Dave had a habit of sniffing his breath out through his nose when he was nervous or upset. Especially when he was angry. He made me think of a skinny little bull wanting to charge.
“I’m staying over at Karen’s tomorrow night. Tracey said it was okay.”
“Have you seen the remote control for the VCR?” he snapped. Sniff!
“Not since yesterday. Sorry.” I went to my room and changed into sweats and running shoes. When I came out, Dave was on his hands and knees under the piano looking for the remote.
“Had it”—sniff—”last night . . . NYPD Blue . . . where?” he muttered. Sniff! “Oh, crapski . . .”
He only ever said “crapski” under extr
eme duress. Like the time Salsa threw up on his ski jacket.

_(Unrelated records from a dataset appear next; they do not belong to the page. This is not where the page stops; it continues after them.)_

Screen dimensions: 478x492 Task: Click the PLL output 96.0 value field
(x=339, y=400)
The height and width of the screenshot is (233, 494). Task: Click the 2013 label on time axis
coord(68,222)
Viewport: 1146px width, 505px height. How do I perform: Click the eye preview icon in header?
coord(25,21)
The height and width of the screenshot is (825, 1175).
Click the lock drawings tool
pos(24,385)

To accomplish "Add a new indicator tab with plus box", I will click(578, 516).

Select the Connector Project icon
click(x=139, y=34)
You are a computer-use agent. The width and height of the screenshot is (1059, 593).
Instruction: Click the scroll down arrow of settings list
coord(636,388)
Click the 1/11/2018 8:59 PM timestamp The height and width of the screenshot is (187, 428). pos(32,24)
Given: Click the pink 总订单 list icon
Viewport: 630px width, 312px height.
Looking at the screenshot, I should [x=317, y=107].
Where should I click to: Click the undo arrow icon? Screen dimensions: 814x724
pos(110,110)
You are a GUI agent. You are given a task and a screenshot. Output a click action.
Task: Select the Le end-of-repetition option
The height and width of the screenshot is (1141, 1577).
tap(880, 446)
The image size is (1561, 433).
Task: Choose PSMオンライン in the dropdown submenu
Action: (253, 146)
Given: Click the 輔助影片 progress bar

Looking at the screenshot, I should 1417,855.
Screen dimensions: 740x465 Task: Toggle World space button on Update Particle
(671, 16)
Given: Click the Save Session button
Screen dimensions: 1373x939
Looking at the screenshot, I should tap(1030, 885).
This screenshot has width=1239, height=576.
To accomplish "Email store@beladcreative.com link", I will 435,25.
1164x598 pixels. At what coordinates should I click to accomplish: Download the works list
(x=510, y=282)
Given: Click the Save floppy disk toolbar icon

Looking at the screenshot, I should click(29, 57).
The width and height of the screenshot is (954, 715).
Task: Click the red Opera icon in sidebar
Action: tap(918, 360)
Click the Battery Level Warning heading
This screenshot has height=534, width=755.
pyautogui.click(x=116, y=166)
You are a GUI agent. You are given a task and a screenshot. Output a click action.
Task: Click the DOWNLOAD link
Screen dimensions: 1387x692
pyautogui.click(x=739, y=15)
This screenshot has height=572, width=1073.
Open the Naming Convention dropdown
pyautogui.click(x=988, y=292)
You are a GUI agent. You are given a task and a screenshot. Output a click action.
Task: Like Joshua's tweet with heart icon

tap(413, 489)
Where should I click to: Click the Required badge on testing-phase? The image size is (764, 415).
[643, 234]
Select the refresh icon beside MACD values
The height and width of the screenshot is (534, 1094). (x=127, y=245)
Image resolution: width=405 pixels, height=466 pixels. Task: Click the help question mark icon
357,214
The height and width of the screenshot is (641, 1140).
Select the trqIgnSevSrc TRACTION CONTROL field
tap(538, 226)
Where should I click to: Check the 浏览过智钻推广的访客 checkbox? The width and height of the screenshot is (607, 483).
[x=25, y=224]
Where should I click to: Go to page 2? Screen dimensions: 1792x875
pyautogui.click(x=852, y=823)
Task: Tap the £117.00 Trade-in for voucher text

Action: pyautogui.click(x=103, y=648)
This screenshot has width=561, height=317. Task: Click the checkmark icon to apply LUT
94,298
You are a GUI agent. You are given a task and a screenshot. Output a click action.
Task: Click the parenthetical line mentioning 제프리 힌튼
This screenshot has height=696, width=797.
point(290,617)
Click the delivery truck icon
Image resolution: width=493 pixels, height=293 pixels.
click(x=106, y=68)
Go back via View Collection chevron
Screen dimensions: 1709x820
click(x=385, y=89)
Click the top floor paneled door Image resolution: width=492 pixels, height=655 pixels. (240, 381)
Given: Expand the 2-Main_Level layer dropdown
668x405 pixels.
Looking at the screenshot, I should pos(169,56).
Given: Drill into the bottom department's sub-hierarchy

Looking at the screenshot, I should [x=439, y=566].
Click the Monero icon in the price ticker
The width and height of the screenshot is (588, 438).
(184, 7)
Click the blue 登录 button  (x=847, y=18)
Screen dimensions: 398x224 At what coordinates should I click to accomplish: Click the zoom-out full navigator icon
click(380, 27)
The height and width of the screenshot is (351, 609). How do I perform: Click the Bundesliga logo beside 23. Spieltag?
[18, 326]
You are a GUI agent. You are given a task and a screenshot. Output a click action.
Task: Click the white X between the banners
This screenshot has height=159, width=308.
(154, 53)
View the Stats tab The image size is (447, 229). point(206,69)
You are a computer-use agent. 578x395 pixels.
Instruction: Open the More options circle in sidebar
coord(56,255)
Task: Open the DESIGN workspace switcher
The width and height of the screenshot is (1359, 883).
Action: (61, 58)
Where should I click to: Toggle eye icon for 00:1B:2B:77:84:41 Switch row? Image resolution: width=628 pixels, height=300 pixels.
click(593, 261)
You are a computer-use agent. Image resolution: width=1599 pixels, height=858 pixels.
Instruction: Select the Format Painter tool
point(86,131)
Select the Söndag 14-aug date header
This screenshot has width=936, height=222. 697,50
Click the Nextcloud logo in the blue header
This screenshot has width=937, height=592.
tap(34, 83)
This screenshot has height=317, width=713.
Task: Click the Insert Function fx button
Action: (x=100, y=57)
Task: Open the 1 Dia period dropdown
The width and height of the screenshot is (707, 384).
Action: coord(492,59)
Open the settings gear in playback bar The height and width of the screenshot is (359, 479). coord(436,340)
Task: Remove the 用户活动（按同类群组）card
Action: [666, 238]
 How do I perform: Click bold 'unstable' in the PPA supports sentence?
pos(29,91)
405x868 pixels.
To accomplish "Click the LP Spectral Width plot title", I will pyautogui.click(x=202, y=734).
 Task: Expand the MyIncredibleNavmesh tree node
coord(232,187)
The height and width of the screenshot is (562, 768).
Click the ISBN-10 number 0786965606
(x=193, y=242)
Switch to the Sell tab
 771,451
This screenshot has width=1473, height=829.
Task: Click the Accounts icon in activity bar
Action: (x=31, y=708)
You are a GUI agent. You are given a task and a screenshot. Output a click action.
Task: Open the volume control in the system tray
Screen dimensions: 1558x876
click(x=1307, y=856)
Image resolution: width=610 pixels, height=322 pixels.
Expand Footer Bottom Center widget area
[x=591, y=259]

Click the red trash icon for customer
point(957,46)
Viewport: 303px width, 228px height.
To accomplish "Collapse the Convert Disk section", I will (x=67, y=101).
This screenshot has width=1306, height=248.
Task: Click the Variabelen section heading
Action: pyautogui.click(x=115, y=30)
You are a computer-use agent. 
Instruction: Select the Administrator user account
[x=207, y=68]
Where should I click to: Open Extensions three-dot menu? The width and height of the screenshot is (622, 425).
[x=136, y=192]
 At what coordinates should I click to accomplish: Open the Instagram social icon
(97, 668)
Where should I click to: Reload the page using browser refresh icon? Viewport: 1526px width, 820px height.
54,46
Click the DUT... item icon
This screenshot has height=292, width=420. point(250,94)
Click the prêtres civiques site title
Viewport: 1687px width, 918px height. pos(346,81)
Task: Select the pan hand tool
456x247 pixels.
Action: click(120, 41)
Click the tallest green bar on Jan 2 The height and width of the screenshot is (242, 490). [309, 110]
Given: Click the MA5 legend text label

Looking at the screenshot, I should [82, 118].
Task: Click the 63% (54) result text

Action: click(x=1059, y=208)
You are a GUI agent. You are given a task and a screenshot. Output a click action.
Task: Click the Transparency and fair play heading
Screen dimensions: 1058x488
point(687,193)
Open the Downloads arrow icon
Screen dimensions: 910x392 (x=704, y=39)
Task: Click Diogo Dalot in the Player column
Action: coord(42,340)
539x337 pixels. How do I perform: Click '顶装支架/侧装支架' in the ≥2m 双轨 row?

“Are you okay, Dave?” I asked in my Armenian accent. Some part of me was hoping he’d say no. No, I lost my job. No, actually, I’m thinking about having a sex change. No, I’ve decided to leave you all and move to Nepal. It wasn’t that I didn’t like Dave or that I wanted something bad to happen to him. It was just that this place, these people, this life, were all so boring.
He straightened up and looked at me. I had my hand on the knob of the front door, wishing now that I hadn’t asked the question.
“Well!” he exclaimed. “That is very nice of you to ask, Maja.”
Sniff! “Actually, I have to give a big presentation at work tomorrow and it’s making me a little . . . stressed out. Nothing for you to worry about.” Sniff! “I took the afternoon off to prepare. I’ll be fine.”
He smiled without opening his lips.
I left him tearing the cushions off the sofa and sniffing.
“You think you’ve got a big day tomorrow,” I muttered, shaking my head.
Once outside, I went straight into a working run.
Forgetting Dave was easy. He’d probably forget himself if you gave him half a chance. Forgetting the Battle that was to come wasn’t so easy. This was my third Battle, but my first time fighting Jarel. I had home-court advantage because I had won the last Battle in 2112 on an orbital of Jain’s World. Jarel would have to come to this timespace to fight me, but I had been here for months, acclimating myself to the conditions. When I needed to report for training, I M-folded myself to the simulations facilities, but the rest of the time I was a regular person, 1994-style.